А уж они стронут с места небесные звезды…
Его описал в своих константинопольских записках И. А. Бунин: «И по мере того, как все выше и выше поднимались голоса флейт, жалобная печаль которых уже перешла в упоение этой печалью, все быстрее неслись по залу белые кресты-вихри, все бледнее становились лица, склонявшиеся набок… приближалось страшное сладчайшее „исчезновение в Боге и вечности…“» И вспомнил Саади: «Он отдал сердце земле, хотя и кружился по свету, как ветер, который после смерти поэта разнес по вселенной благоухание цветника его сердца».
Это о Мевлане. Но также и — разве только в более твердом, менее пышном, здоровом, как хлеб, слове — об апостоле Павле, Игнатии Антиохийском, Григории Богослове, Иоанне Златоусте, о тех, кто перекладиной креста соединяет небо и землю. Снова тебе дано догадаться, что Истина одна и в конце дороги мы должны встретиться у единого престола, а не у небесного отражения земной карты, где мусульмане неуступчиво граничат с буддистами, те с иудаистами, а иудаисты с христианами. Религиозная терпимость — есть только начало пути, но не весь путь, ибо в основе ее лежит недоверие к Истине или равнодушие к ней. Вместо расплывчатой терпимости должна войти в сердце любовь к постижению Единого, общее проникновение в сердце Господня замысла о мире, и «технология» этого проникновения явлена здесь всеми сторонами в горячей искренности и глубине.
Часть IV
Возвышенные гимны и сухие расчеты
Спроси у камня
Через год, в очередной раз отправляясь в Турцию, в места уже известные, однажды пройденные, я испытывал двойное чувство. Хотелось еще раз пережить первое волнение, и вместе с этим было совершенно очевидно, что в одну воду дважды не войдешь, и не давала покоя тревога: не выжжется ли и сама острота первого впечатления, не ослабнет ли зрение и не смутится ли сердце. Но и радость не оставляла — можно было попристальнее рассмотреть пропущенное из-за спешки в первой поездке, «дочувствовать» то, что оказалось едва наживлено, хоть краткое время пожить внутри того, чего в первый раз только коснулся.
Новость заключалась в том, что на этот раз мы летели с группой московских учителей словесности, истории и географии, которым в грядущем предстояло сеять семена интереса к этой стране и началам христианской культуры в собственном сердце, в сердцах учеников и их родителей. И это, конечно, не могло не сказаться на всей интонации паломничества.
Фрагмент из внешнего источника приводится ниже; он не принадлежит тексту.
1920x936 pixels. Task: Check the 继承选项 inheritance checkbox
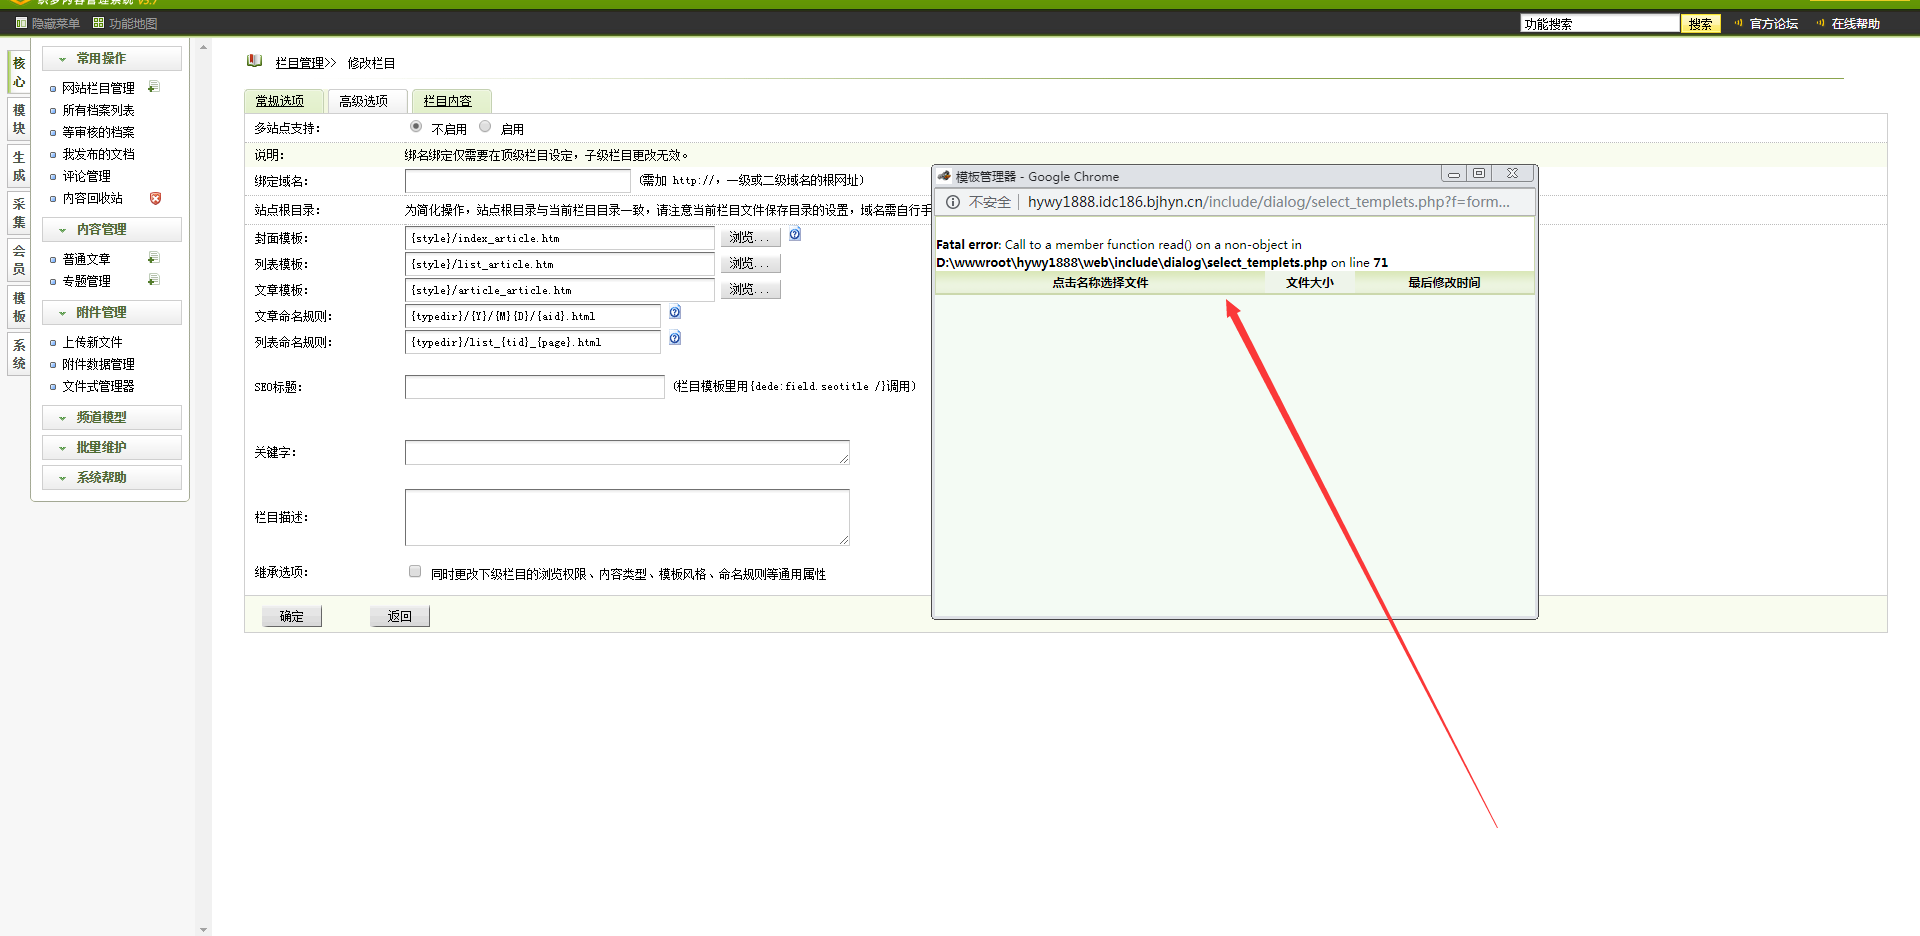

Да и задачи у нас были пошире созерцательных. С нами в путь отправилась замечательный тюрколог Калерия Белова, чье присутствие автоматически снимало многие проблемы перевода. Летел и петербургский скульптор Борис Сергеев с первым эскизом памятника апостолу Павлу, об установке которого на родине апостола в Тарсе мы и предполагали договориться. Сергей Власов, командор международного ордена Святого Константина Великого, вез свою книгу о византийском императоре, чтобы не только представить ее на земле своего героя, но и передать каждому участнику поездки для скорейшего ознакомление с исторической «картой» этой земли. Московская патриархия благословила в поездку молодого священника Ильинской церкви в подмосковном Пушкине отца Виталия Якимчука, и батюшка оглядывал свою умную паству, учебу у которой сам оставил совсем недавно, без робости, а скорее с внутренней улыбкой над переменой ролей — теперь учителем предстояло быть ему.
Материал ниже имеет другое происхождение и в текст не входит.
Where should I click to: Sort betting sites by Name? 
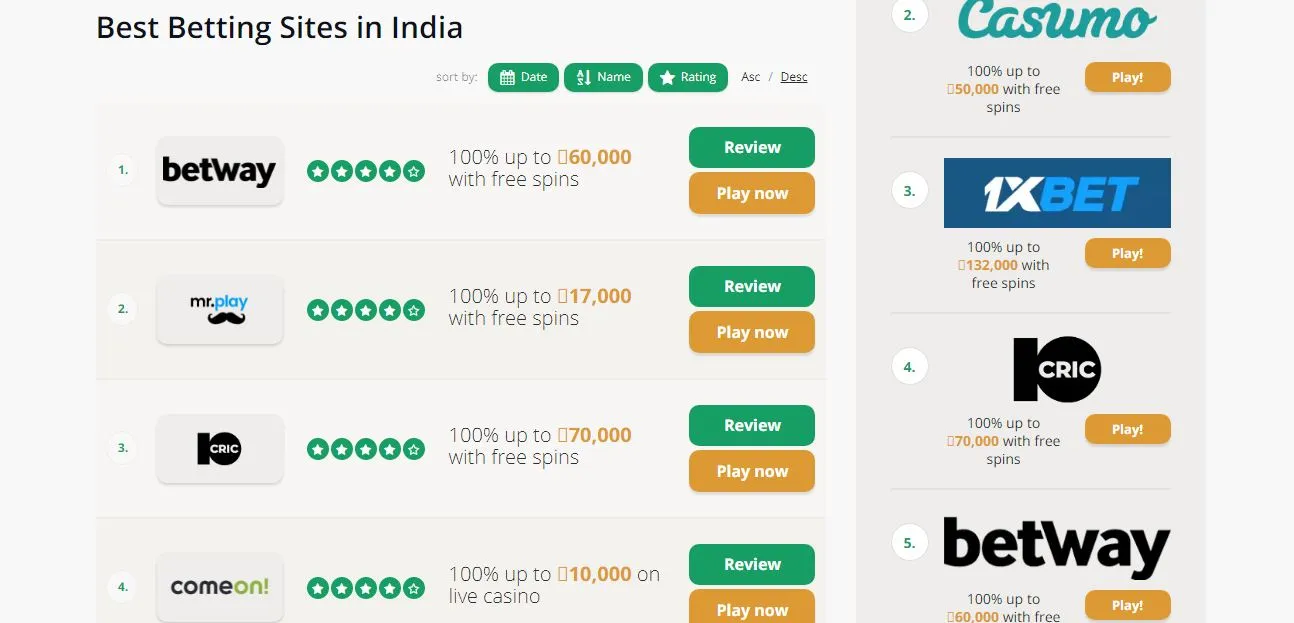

Впрочем, в мои обязанности не входила историография поездки, и я больше рассматривал памятники, стараясь «разговорить» их.
Уже в Адане нас встречало местное руководство. Кажется, из Москвы это был первый в истории русско-турецких отношений авиарейс такого масштаба, и губернские, городские и туристические власти надеялись на дальнейшее сотрудничество и были искренне заинтересованы принять получше. И слова о дружбе, внешне еще вполне дежурные, в дни, когда Штаты бомбили Афганистан, суля «возмездие» исламскому фундаментализму, в исламской стране приобретали новый оттенок. Становилось ясно, что перепутавшиеся нити и ставшие достаточно крепкими узлы, которые завязались в стране, где тлеет в националистическом сердце пантюркистская идея «Великого Турана» и где разрабатывается «зеленая идеология нового османизма», надо будет развязывать менее драматическим способом.